Institutional Investors Flock to Hedge Funds, PE Positions

February 28, 2003 (PLANSPONSOR.com) - Public and private pension funds, university endowments, and charitable foundations have had quite enough of the bear market causing many to head for potentially greener investment pastures.

A Greenwich Associates survey found that 38% of corporate defined benefit plans would implement significant increases in their hedge fund holdings while slightly more than a fifth of the corporate plans will do the same for private equity, Dow Jones reported. Virtually no corporate plans said they would cut their hedge fund or private equity investments this year. Public fund representatives reported much the same picture with plans to radically up their hedge fund and private equity commitments.

Bigger hedge-fund allocations are coming largely at the expense of domestic equity, which is still the largest component of most pension-fund portfolios. But pension plans are also cutting back slightly on fixed income, which has shown big gains.

While endowments are already much heavier than pension funds in private equity and hedge funds, with average allocation to the former of 8% of assets and to the latter of 7.8%, large numbers of them expect to make significant increases while hardly any expect to make significant decreases, Greenwich said.

In the area of hedge funds, 11% of corporate funds were users in 2002, up from 7% in 2001, and a further 8% will start this year.

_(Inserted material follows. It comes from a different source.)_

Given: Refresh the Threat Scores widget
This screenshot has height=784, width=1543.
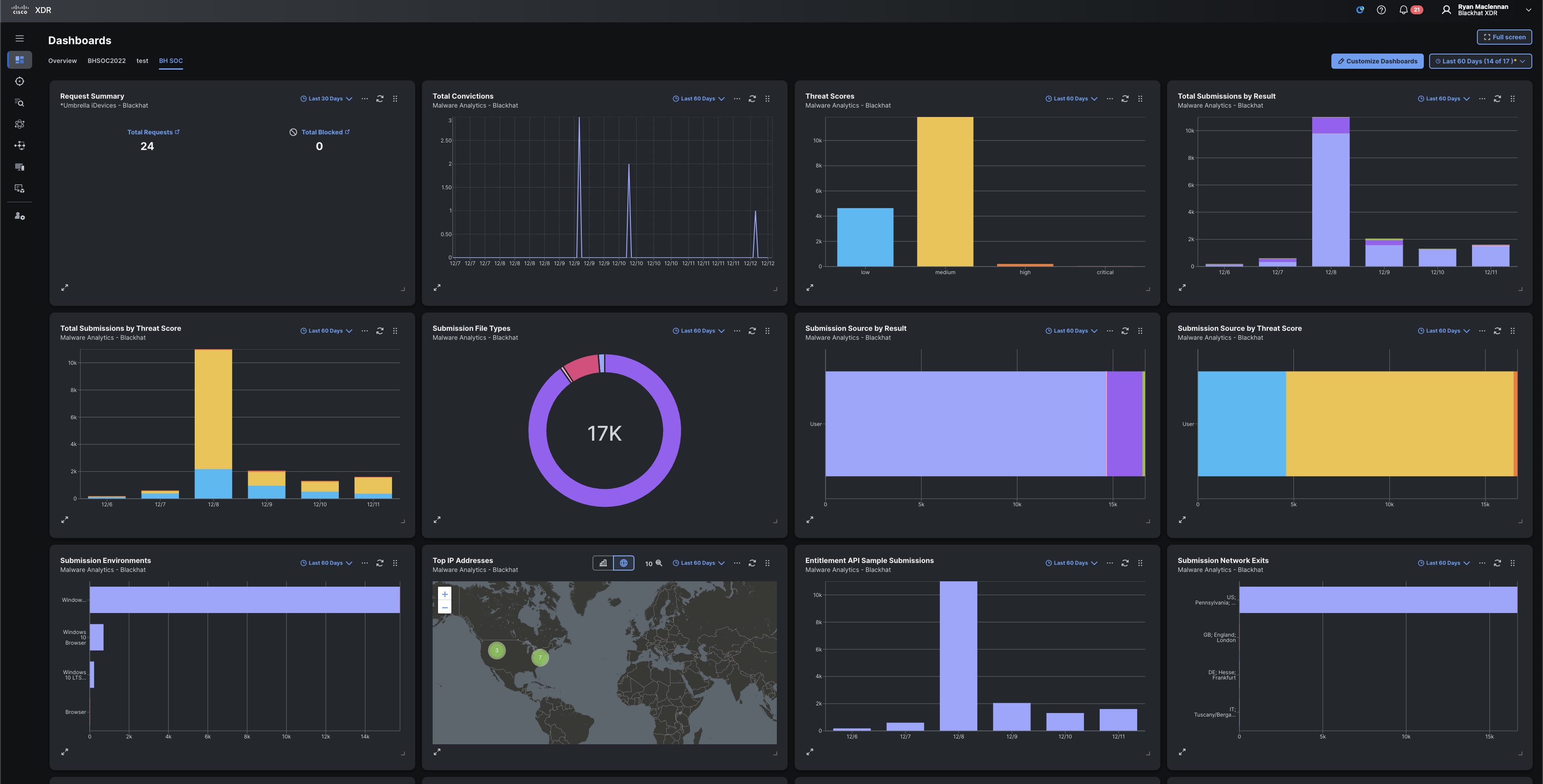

Similarly, 8% of public plans were hedge fund users in 2002, up from 6% in 2001, and a further 9% will start this year. At endowments and foundations, usage was 58%, up from 50% in 2001, and 10% more will start this year.

It’s not surprising that institutional managers continue scrambling to find more robust returns in the face of the struggling equity markets since plans and endowments have shed a significant amount of assets under management because of market declines in the last few years (See    Consultant: 2000 to 2002 ‘Most Destructive’ to Pensions, Endowments).

Greenwich surveyed professionals at 574 corporate funds, 246 public funds and 212 endowments and foundations between August and October 2002.